[Stored data entries]

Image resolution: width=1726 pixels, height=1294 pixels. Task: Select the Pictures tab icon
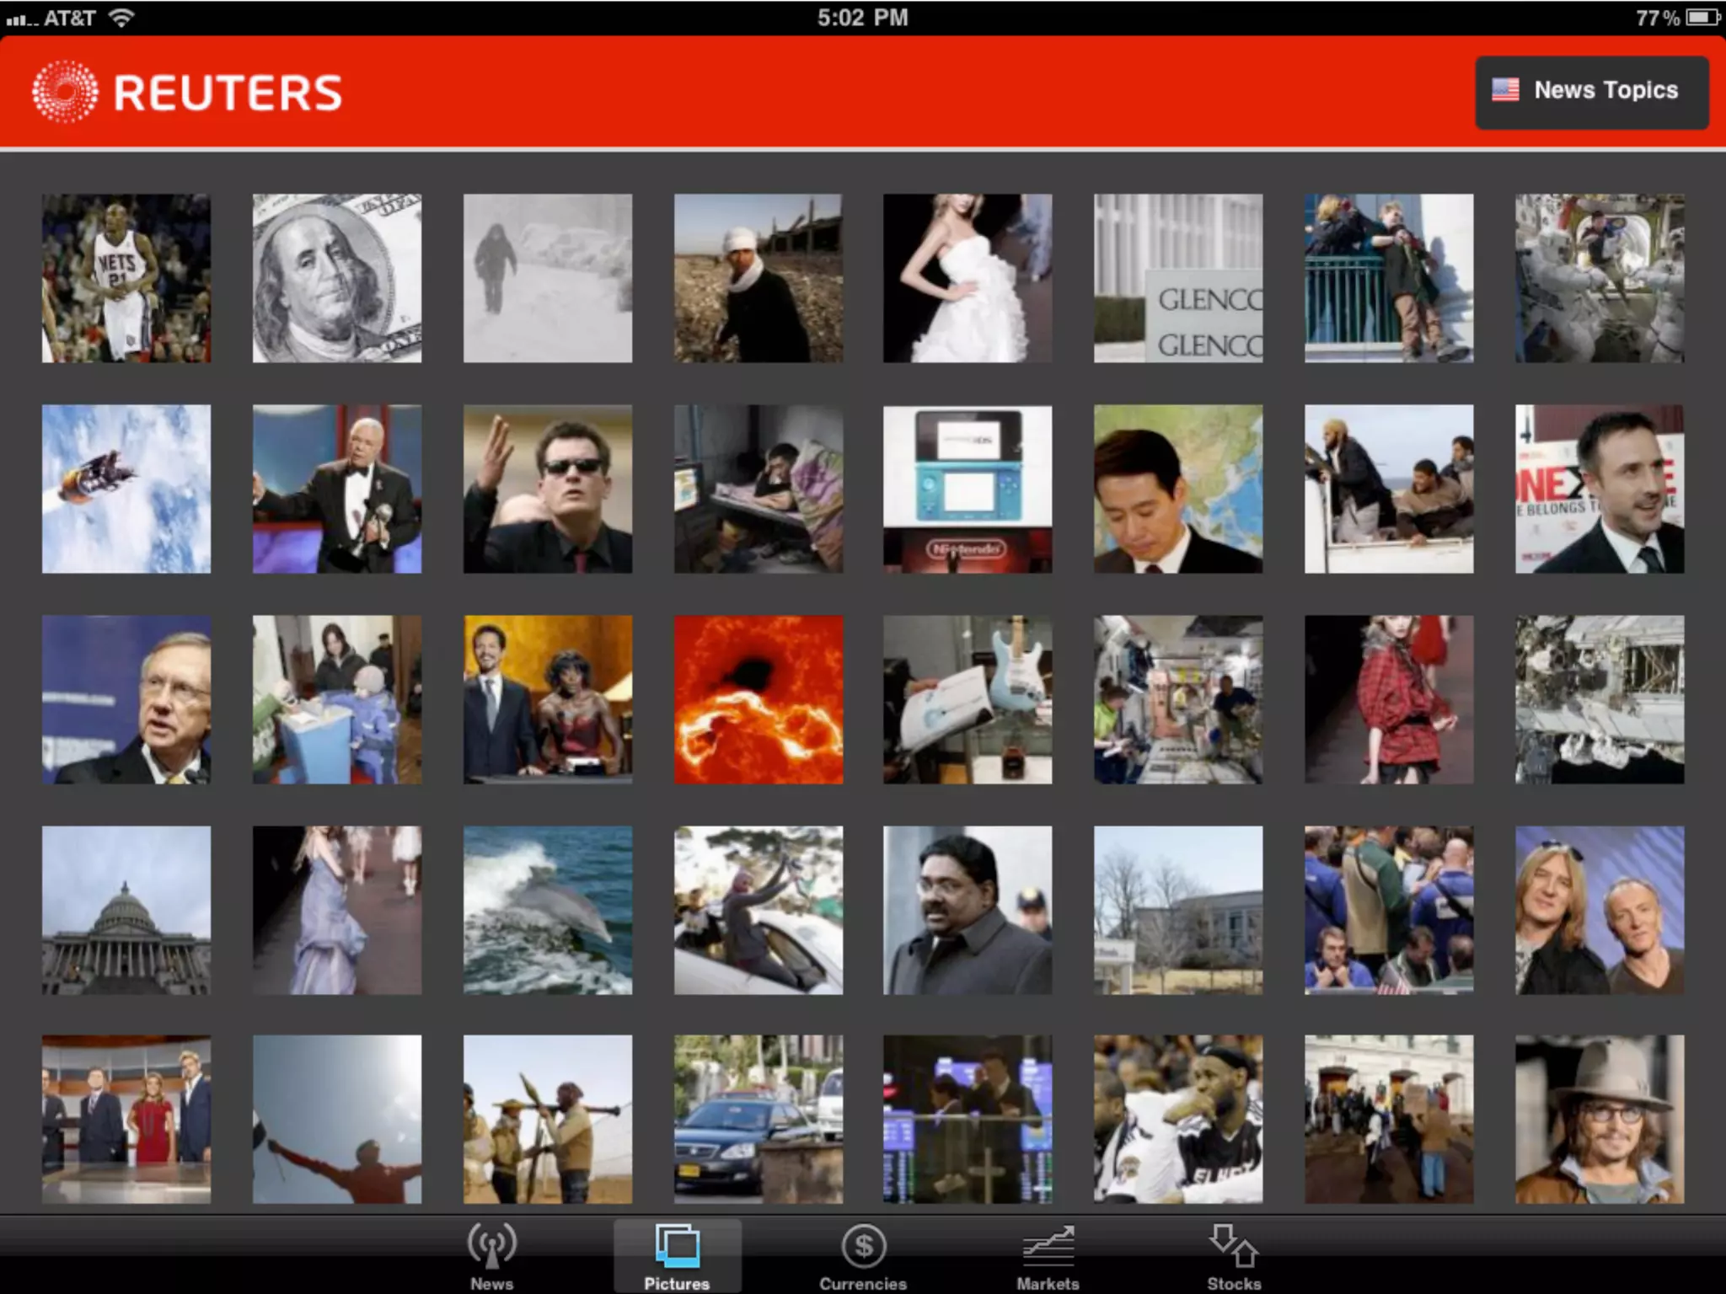pos(677,1247)
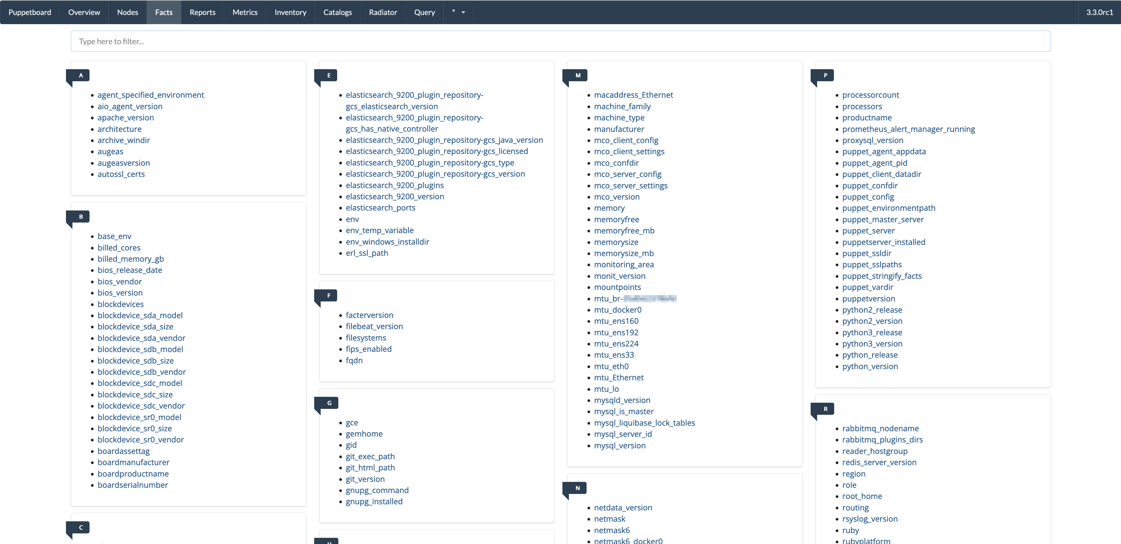Go to Reports in navigation bar

202,12
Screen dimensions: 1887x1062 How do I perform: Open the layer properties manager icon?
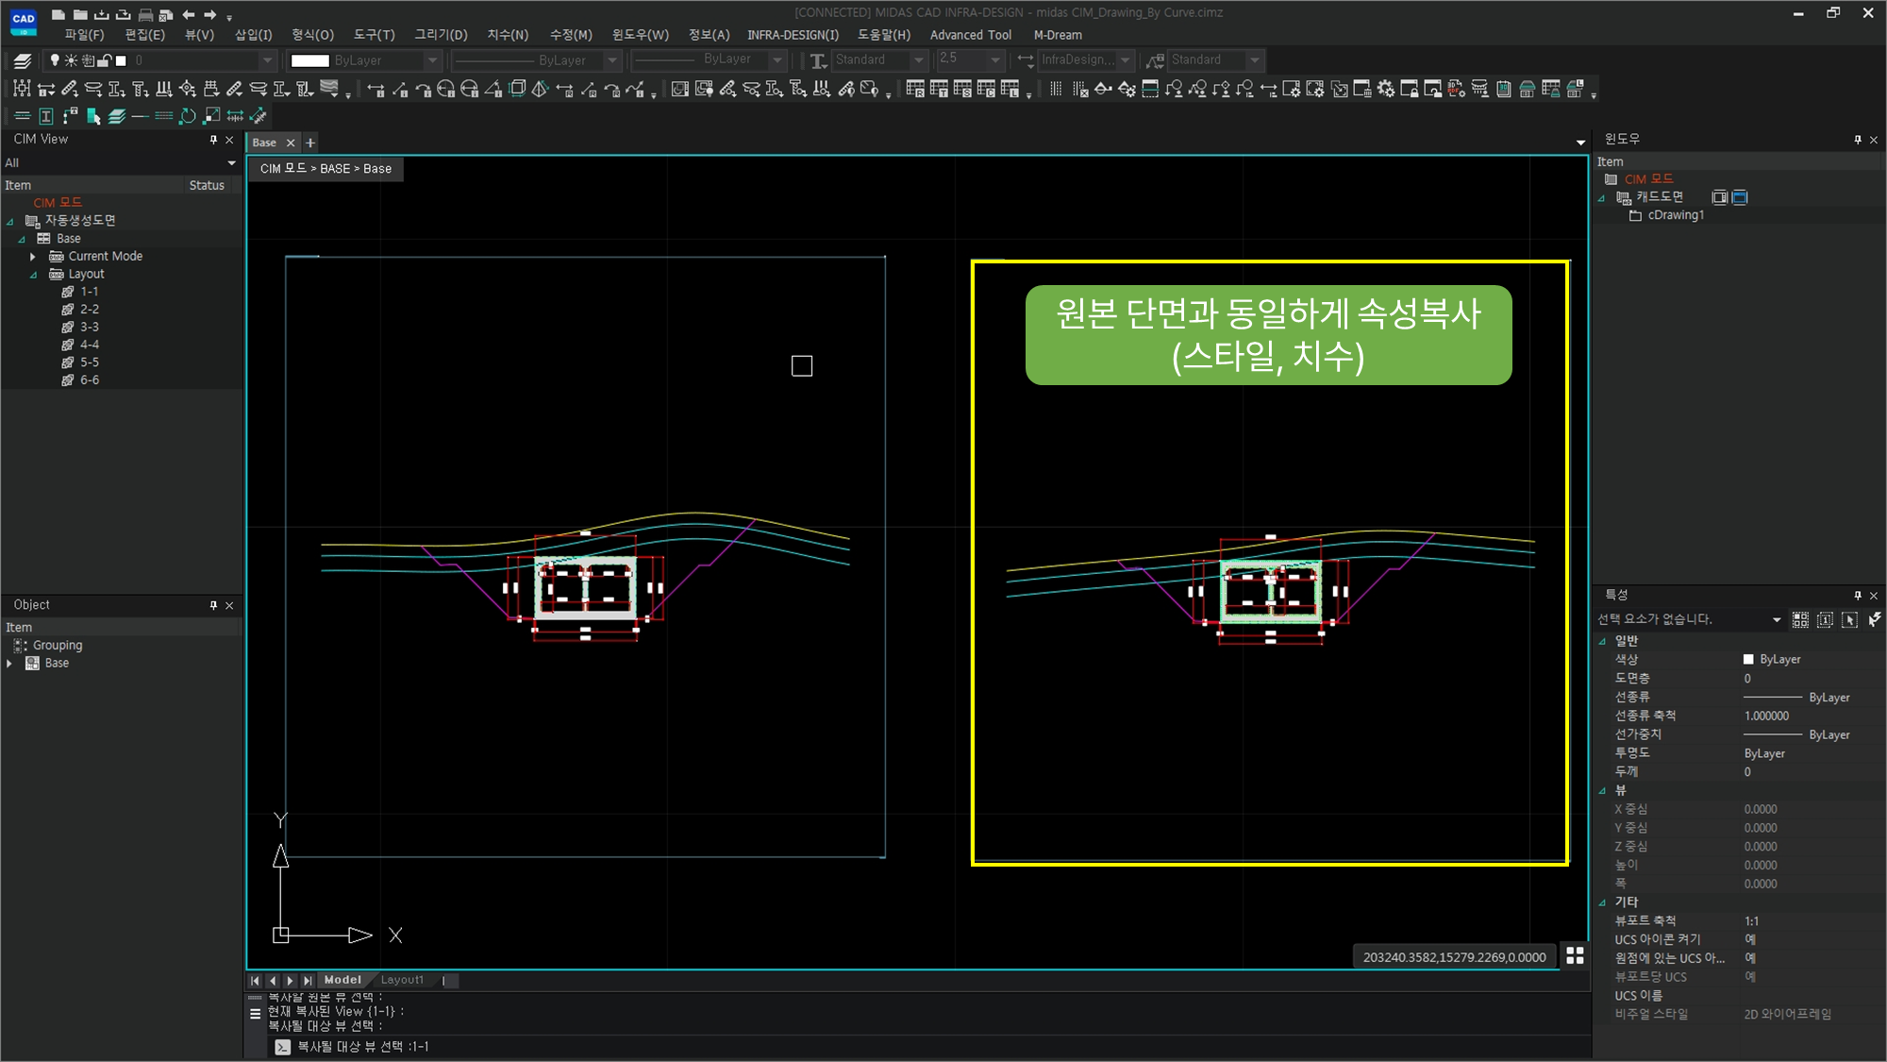pyautogui.click(x=23, y=60)
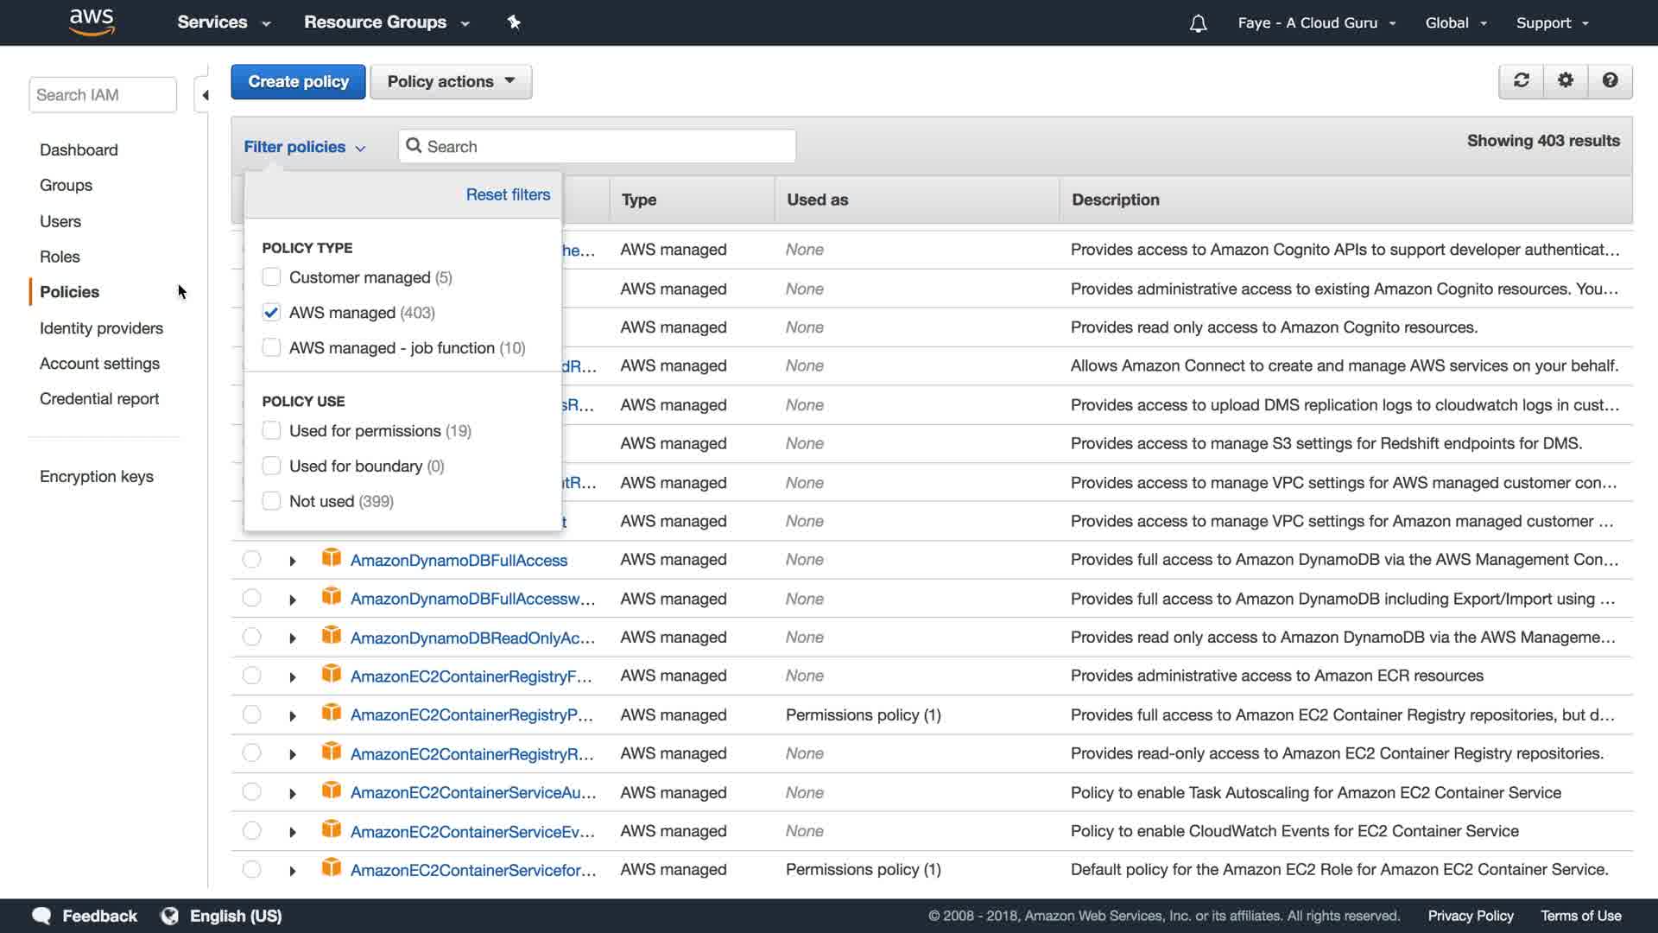Expand the AmazonDynamoDBFullAccess row details arrow
Screen dimensions: 1658x933
tap(293, 561)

**YOUR OBJECTIVE:**
Reprint every record exactly and skip the pictures.

**YOUR RESPONSE:**
Image resolution: width=1726 pixels, height=1294 pixels. Task: Select the Pictures tab icon
pos(677,1247)
Go to Reports in navigation bar

202,12
Screen dimensions: 1887x1062 How do I perform: Open the layer properties manager icon?
pyautogui.click(x=23, y=60)
Expand the AmazonDynamoDBFullAccess row details arrow
Screen dimensions: 1658x933
tap(293, 561)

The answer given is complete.